[What is expected] Output, exactly as written, the lines below starting at the line containing "Instruction: Open the 首页 (Home) toolbar page" and ending at the line containing "756x708 pixels.". Drop the pictures and keep both end lines.

[Supplied material]

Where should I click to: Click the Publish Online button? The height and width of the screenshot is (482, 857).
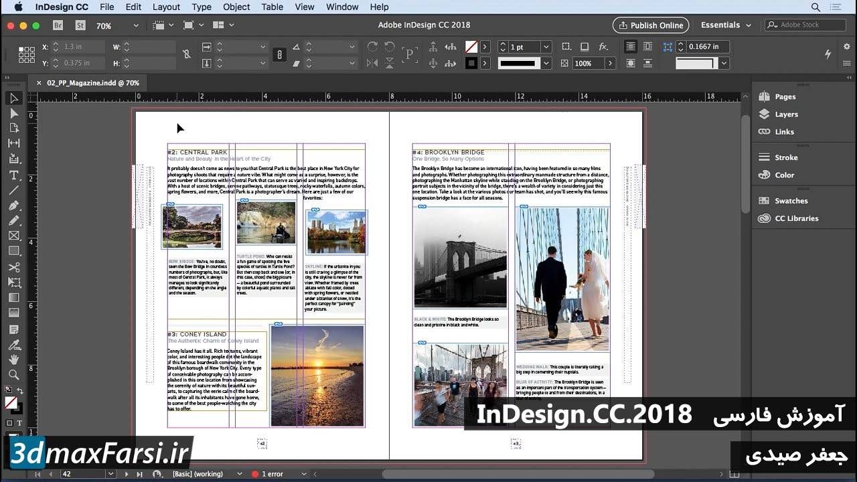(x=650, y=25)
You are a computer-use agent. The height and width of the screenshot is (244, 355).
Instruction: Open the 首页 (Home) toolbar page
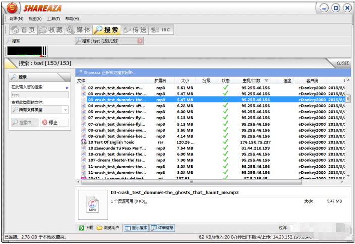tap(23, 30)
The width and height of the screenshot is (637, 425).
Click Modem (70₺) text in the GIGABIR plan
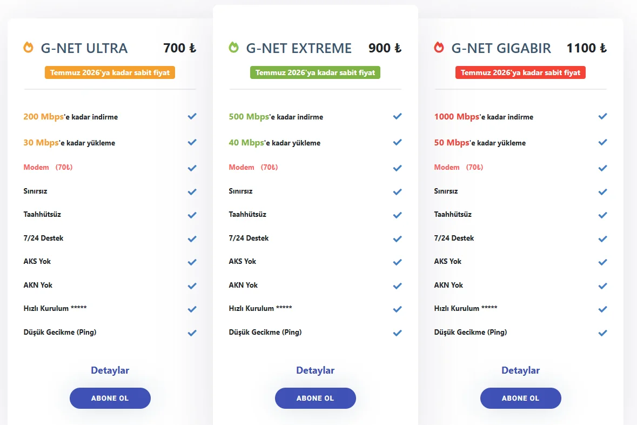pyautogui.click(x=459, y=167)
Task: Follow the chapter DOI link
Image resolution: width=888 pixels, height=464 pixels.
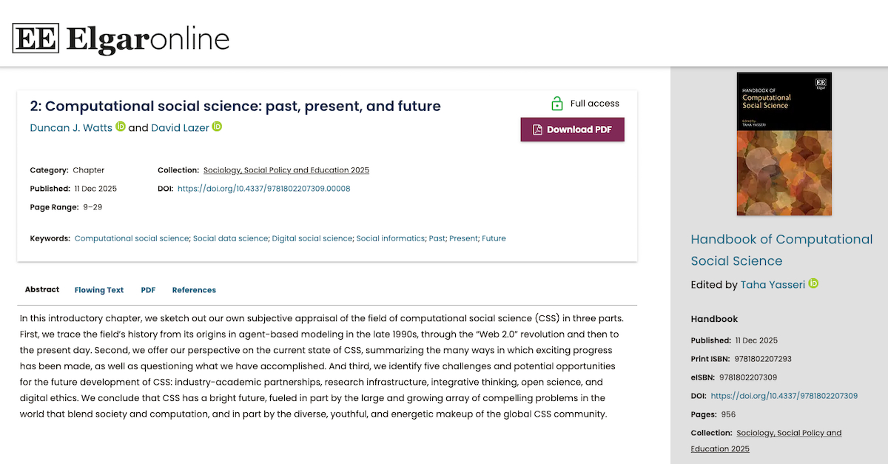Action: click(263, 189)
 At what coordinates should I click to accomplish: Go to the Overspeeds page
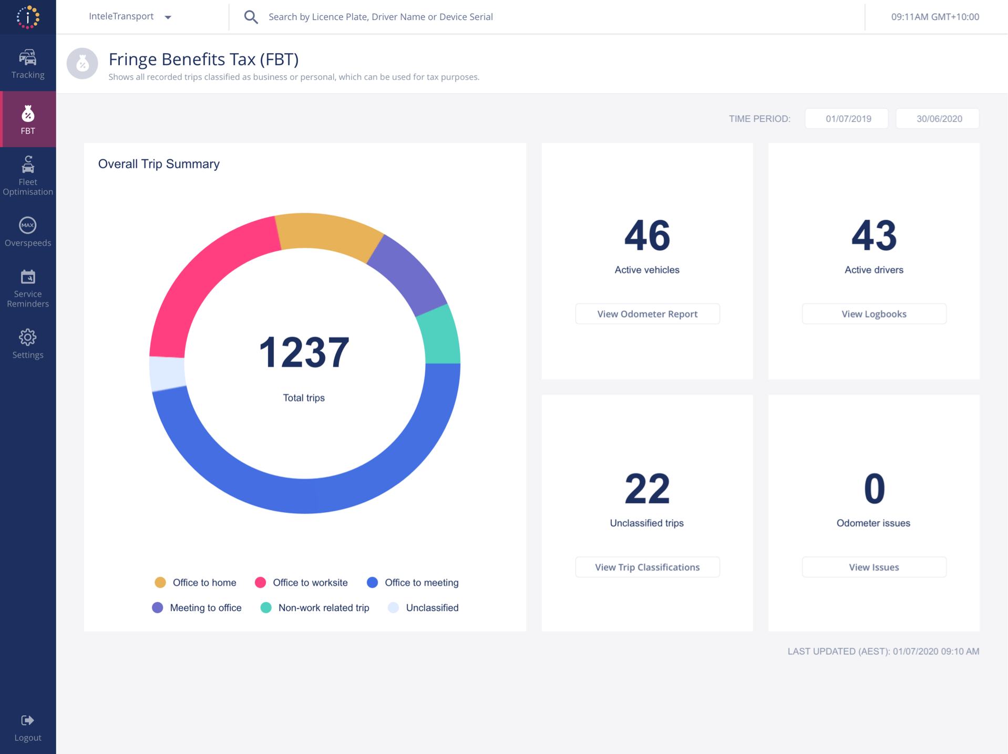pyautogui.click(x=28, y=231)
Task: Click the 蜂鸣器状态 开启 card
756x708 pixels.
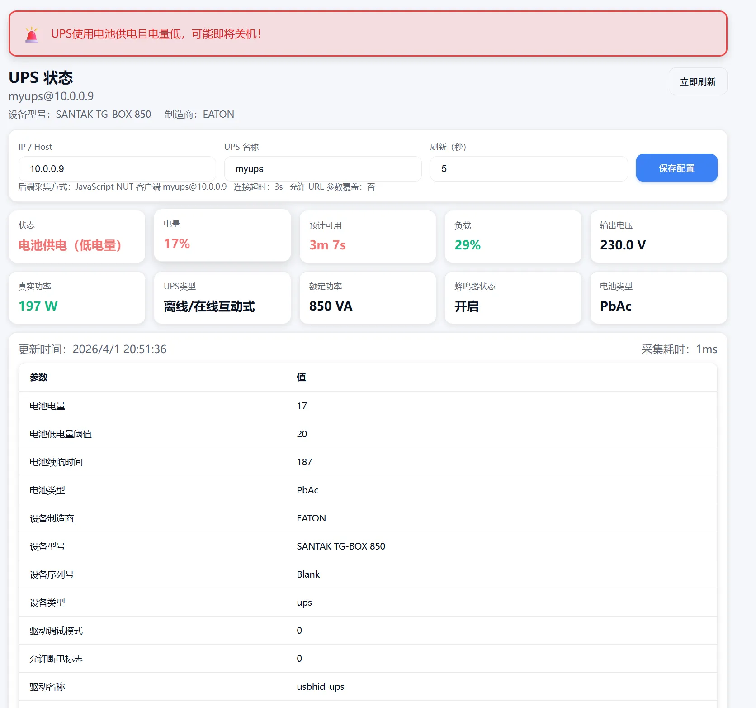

==

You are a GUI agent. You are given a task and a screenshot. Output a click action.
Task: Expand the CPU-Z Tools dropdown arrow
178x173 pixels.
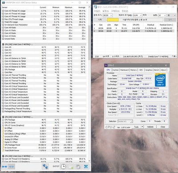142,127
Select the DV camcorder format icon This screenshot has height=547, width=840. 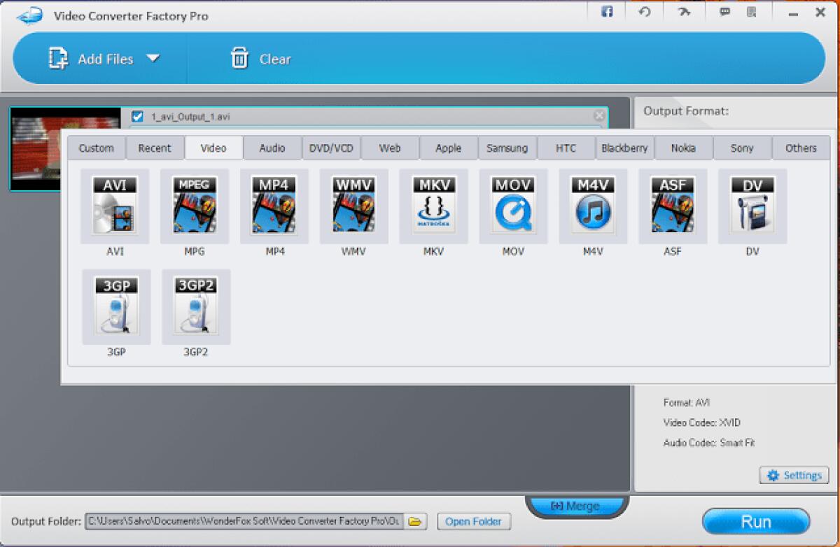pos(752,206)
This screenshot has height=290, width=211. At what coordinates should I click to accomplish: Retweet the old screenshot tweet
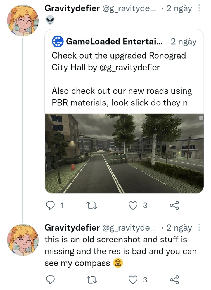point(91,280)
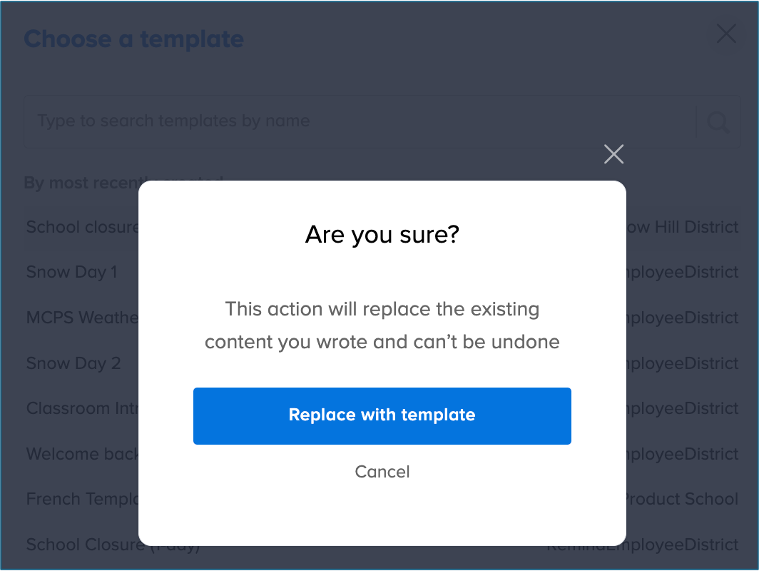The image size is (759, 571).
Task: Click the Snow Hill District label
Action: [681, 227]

--

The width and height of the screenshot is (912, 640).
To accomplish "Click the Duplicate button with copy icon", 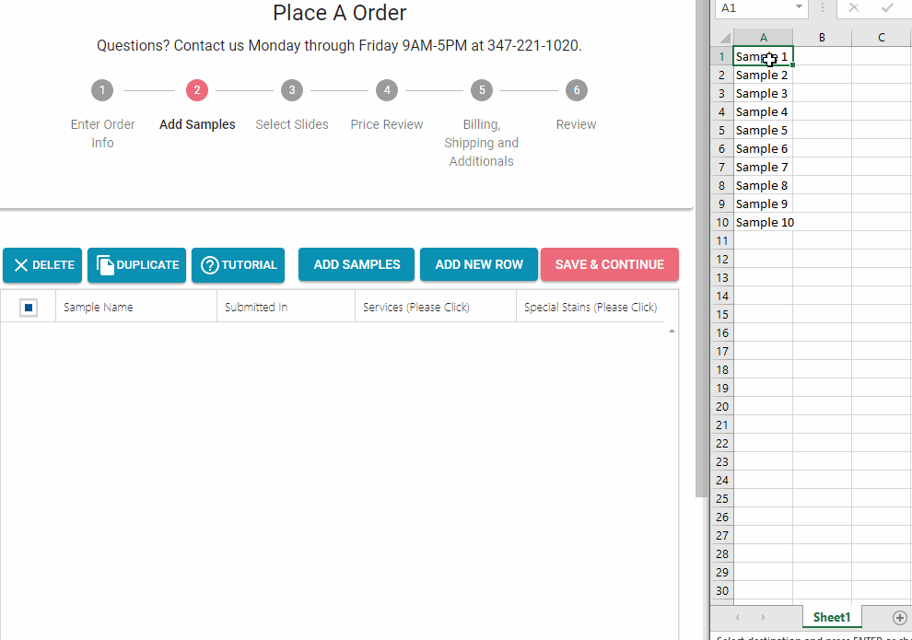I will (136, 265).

[Your solution]
Instruction: Open the 首页 (Home) toolbar page
tap(23, 30)
The width and height of the screenshot is (637, 425).
Click Modem (70₺) text in the GIGABIR plan
pyautogui.click(x=459, y=167)
Task: Follow the chapter DOI link
Image resolution: width=888 pixels, height=464 pixels.
Action: click(263, 189)
 At what coordinates should I click to accomplish: Go to the Overspeeds page
pyautogui.click(x=28, y=231)
Task: Click the 蜂鸣器状态 开启 card
756x708 pixels.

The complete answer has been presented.